■ EXERCISE PROMPT
Copy nothing but the lines below running from the line containing "Open the user profile avatar picture" through the line containing "Collapse the Models folder", both end lines included.

■ EXTRACTED INFORMATION
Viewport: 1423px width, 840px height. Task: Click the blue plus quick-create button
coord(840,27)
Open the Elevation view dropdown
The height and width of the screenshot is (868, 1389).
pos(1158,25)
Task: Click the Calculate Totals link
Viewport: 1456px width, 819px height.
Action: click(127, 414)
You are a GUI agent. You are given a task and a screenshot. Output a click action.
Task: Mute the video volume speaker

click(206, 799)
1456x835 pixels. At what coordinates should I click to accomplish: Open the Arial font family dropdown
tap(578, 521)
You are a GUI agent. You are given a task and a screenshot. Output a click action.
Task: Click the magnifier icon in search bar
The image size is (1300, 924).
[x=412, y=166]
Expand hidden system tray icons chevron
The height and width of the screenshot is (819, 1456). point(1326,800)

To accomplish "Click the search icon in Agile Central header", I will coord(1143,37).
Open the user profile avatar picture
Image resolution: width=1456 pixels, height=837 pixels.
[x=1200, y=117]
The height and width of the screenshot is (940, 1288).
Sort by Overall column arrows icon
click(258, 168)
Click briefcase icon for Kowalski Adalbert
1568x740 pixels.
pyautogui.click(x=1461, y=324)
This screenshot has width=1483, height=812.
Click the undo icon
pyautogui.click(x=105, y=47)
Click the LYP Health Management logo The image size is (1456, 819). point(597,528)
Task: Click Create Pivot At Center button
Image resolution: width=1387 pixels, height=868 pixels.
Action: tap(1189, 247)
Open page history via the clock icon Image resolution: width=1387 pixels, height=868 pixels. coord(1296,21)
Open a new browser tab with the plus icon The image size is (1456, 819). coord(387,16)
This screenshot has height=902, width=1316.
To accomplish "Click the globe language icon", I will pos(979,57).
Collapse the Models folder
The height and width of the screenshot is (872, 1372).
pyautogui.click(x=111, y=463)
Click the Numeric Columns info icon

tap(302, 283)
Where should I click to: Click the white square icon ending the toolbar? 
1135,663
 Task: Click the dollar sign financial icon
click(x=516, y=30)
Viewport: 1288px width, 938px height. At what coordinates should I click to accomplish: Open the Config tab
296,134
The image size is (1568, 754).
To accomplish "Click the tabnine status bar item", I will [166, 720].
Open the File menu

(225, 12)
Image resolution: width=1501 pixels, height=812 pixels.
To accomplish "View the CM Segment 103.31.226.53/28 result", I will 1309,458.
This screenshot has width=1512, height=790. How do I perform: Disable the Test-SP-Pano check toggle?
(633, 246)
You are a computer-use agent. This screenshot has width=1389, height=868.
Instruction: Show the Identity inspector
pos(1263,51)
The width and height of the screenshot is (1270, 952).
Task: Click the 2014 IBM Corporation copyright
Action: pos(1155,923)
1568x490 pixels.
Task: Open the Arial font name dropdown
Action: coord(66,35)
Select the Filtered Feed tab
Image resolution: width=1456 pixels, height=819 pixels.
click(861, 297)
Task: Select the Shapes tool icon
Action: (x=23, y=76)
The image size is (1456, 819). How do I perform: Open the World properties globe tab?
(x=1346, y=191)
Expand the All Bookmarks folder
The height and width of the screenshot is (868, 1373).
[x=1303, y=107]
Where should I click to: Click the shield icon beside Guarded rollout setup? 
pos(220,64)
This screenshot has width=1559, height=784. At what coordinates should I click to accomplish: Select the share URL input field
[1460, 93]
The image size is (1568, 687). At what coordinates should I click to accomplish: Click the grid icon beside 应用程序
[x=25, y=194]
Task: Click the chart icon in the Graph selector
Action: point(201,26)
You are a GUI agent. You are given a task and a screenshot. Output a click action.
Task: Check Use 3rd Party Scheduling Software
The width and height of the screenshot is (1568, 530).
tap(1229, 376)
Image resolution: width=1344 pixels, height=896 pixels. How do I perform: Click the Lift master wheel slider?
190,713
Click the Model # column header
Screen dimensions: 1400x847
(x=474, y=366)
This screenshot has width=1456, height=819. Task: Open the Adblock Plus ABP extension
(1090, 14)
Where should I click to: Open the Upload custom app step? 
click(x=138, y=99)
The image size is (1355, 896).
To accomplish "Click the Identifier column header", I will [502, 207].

■ ANSWER FOR THIS EXERCISE
Open the user profile avatar picture
Image resolution: width=1456 pixels, height=837 pixels.
[x=1200, y=117]
The height and width of the screenshot is (940, 1288).
Sort by Overall column arrows icon
click(258, 168)
Click briefcase icon for Kowalski Adalbert
1568x740 pixels.
pyautogui.click(x=1461, y=324)
This screenshot has width=1483, height=812.
Click the undo icon
pyautogui.click(x=105, y=47)
Click the LYP Health Management logo The image size is (1456, 819). point(597,528)
Task: Click Create Pivot At Center button
Image resolution: width=1387 pixels, height=868 pixels.
Action: tap(1189, 247)
Open page history via the clock icon Image resolution: width=1387 pixels, height=868 pixels. coord(1296,21)
Open a new browser tab with the plus icon The image size is (1456, 819). coord(387,16)
This screenshot has height=902, width=1316.
To accomplish "Click the globe language icon", I will pos(979,57).
Collapse the Models folder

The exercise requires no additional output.